## To do
The lines from the one containing "Given: Click the 次へ button" through the final line of the listing below are what the answer must repeat, exactly and only, leaving pictures out.

= = =

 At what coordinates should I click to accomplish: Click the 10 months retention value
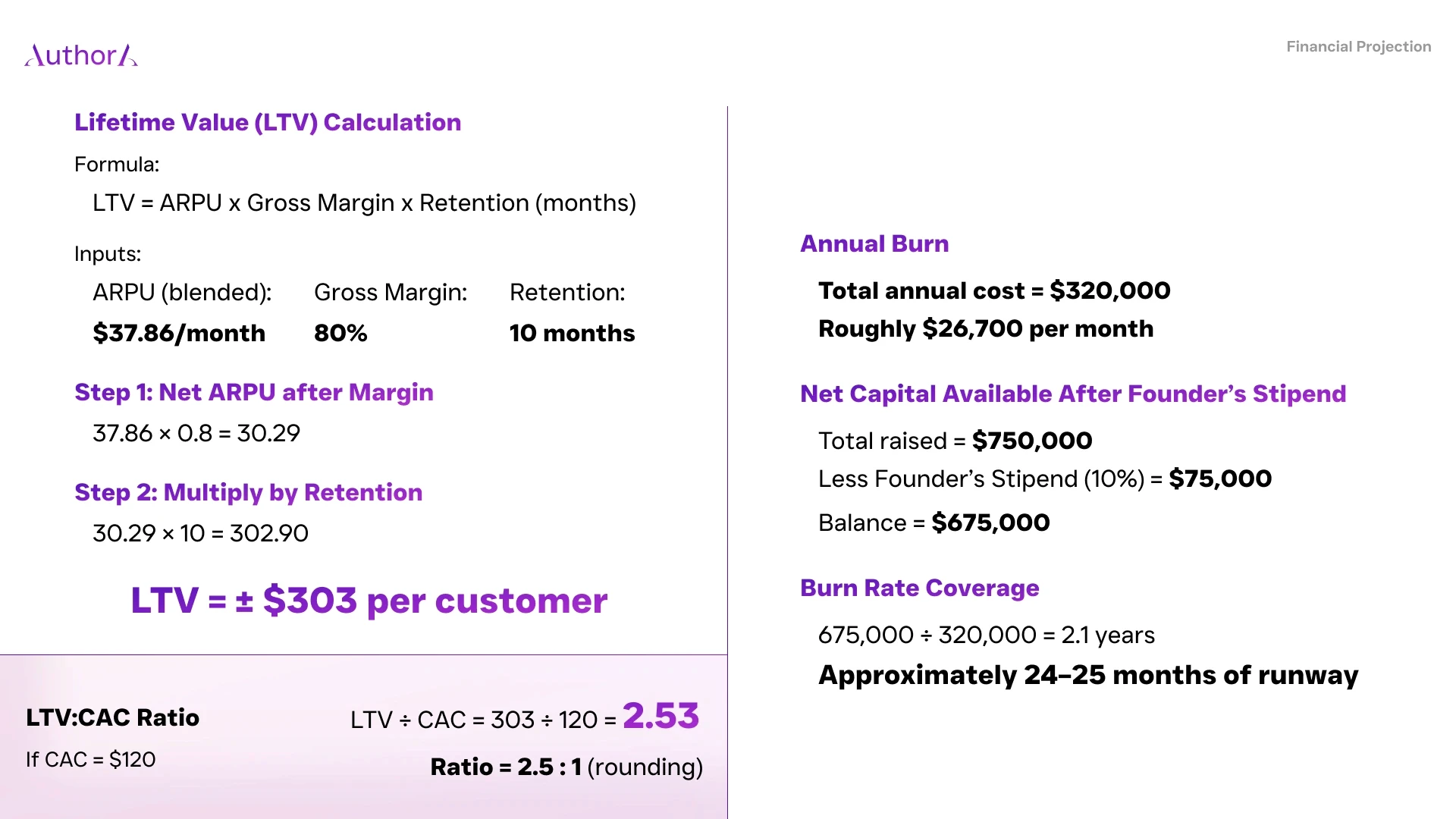pos(572,333)
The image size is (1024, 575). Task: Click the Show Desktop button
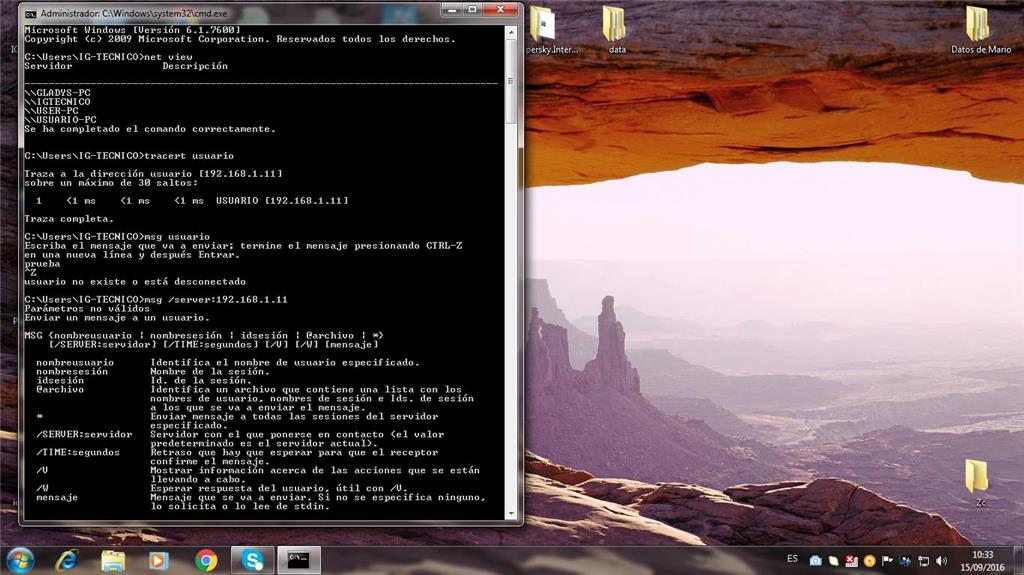1019,561
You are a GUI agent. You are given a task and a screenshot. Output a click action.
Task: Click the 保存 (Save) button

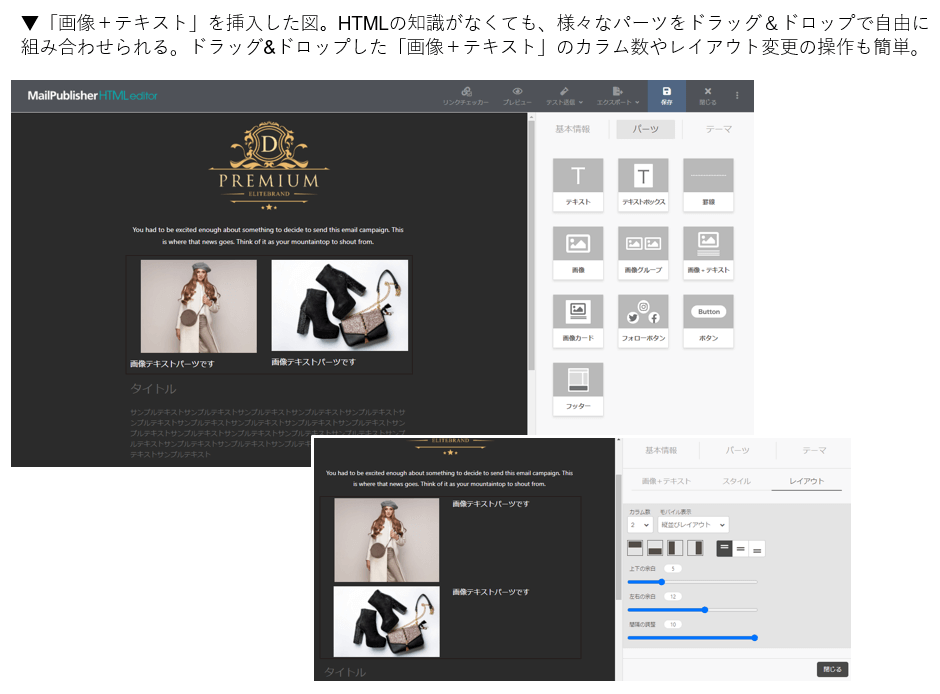point(667,95)
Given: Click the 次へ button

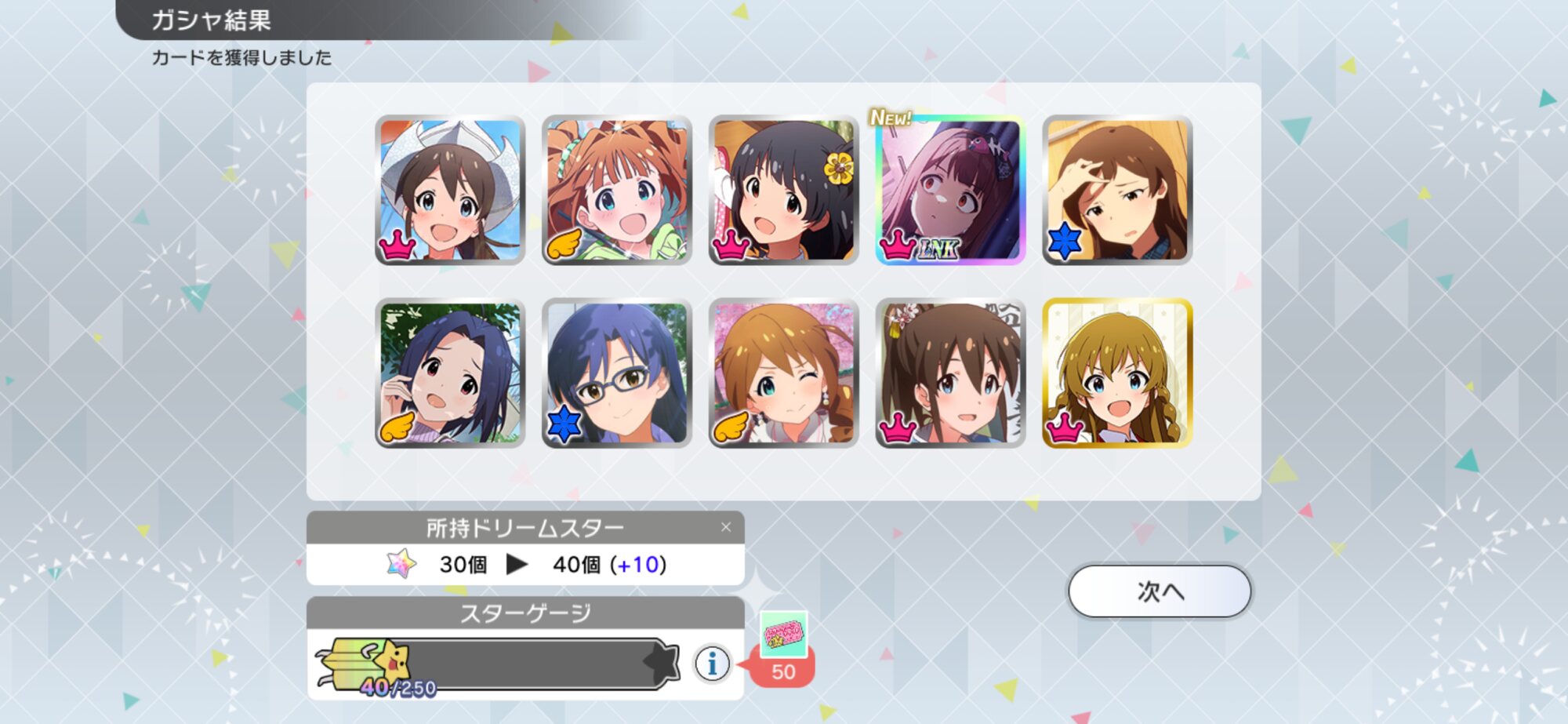Looking at the screenshot, I should tap(1160, 591).

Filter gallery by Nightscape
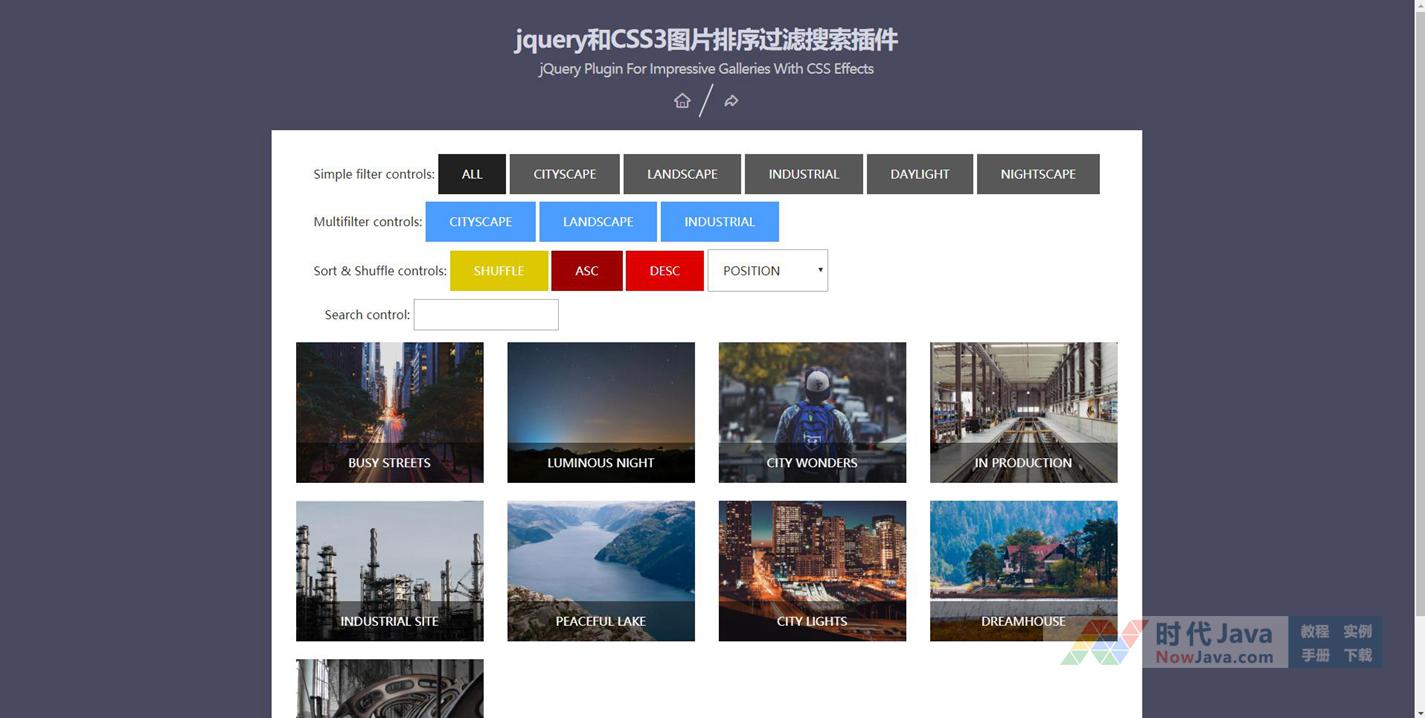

= = =

## Answer to this task
Given: Click the 次へ button

Looking at the screenshot, I should tap(1160, 591).

Filter gallery by Nightscape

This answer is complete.